Rewrite every line from the one containing "You are a GUI" through the one containing "tap(771, 325)", requests included, adding -14 to each coordinate in the answers.

---- Data

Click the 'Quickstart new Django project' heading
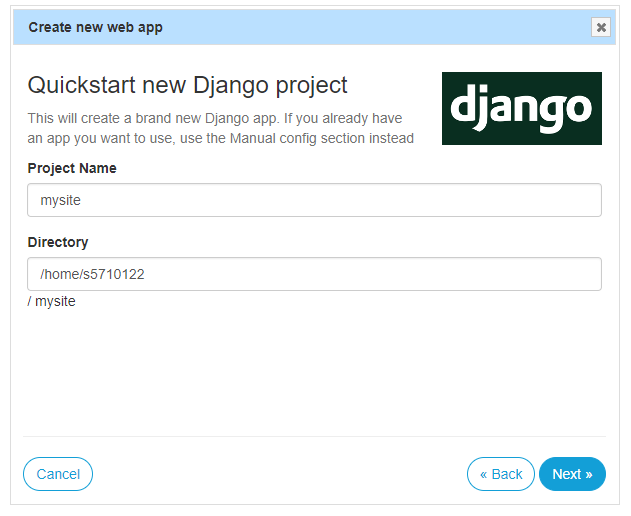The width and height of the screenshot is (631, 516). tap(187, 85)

--------
---- Data

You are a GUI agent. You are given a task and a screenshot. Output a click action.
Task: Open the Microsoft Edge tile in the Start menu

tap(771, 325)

--------

• Finished answer:
You are a GUI agent. You are given a task and a screenshot. Output a click action.
Task: Open the Microsoft Edge tile in the Start menu

tap(757, 311)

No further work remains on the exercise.